_EXERCISE DATA_:
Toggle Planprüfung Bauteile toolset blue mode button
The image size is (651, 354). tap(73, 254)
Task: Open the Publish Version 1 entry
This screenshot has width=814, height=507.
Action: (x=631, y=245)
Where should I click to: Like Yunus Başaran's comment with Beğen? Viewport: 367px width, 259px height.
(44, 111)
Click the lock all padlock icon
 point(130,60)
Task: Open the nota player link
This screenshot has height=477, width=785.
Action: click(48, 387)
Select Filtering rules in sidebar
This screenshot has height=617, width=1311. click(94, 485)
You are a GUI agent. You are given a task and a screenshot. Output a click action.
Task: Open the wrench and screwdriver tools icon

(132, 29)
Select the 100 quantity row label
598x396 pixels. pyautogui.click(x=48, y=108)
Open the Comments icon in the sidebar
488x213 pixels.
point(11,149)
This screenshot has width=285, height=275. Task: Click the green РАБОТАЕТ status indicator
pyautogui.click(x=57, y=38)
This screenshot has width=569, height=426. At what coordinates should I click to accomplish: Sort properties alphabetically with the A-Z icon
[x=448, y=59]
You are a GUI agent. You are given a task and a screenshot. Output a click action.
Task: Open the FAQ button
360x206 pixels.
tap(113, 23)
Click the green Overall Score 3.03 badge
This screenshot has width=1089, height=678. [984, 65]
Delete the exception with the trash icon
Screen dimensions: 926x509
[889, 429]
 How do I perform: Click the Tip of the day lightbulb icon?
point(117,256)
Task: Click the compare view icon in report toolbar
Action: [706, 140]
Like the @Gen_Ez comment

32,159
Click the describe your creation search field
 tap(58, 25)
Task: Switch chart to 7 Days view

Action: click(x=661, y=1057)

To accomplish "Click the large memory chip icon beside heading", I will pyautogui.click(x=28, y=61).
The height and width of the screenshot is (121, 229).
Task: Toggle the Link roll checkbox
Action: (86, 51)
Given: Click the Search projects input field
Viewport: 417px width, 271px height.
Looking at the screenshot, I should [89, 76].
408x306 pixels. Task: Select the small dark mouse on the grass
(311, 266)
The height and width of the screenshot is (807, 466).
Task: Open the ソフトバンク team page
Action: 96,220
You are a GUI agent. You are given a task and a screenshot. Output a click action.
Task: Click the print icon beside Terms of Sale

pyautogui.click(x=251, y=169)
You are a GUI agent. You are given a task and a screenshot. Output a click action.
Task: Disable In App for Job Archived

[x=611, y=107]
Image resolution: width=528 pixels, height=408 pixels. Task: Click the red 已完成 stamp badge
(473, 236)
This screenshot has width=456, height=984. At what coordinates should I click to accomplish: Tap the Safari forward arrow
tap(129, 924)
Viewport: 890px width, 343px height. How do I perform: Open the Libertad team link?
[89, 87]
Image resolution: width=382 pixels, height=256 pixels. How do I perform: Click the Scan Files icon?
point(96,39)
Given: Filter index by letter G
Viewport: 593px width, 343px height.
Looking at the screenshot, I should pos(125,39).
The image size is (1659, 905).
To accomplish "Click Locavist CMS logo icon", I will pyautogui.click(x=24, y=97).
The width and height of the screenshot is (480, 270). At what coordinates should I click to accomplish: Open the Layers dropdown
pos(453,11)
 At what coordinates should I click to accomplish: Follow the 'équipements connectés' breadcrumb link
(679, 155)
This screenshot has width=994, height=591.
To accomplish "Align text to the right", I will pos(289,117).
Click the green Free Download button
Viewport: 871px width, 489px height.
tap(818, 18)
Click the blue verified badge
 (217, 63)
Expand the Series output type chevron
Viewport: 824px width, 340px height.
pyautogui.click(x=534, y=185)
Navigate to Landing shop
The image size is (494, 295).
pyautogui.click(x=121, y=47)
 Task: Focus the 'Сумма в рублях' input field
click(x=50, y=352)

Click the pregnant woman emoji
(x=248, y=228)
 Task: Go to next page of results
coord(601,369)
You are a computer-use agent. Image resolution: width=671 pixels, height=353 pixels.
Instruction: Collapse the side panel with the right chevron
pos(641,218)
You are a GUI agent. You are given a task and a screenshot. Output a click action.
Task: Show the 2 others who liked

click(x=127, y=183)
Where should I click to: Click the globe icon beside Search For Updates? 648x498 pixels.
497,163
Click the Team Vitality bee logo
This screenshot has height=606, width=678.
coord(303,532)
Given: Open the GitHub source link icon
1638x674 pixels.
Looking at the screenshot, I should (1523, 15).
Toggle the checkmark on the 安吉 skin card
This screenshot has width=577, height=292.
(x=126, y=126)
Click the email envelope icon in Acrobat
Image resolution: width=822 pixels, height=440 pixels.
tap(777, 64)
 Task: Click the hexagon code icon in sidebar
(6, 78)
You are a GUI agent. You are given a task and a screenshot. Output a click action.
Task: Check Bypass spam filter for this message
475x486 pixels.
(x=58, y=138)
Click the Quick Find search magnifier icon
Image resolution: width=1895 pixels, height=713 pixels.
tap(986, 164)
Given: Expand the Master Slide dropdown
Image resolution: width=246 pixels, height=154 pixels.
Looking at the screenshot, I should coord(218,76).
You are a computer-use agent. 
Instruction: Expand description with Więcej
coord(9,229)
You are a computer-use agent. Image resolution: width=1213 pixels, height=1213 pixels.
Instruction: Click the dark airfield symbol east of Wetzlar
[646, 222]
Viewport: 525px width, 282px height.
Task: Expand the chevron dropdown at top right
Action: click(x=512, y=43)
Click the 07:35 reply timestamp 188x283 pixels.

_TRY IT_: The string "logo" may appear in lines of the entries above. Say how many such lines there are, as a number only.

_WRITTEN REPLY_: 2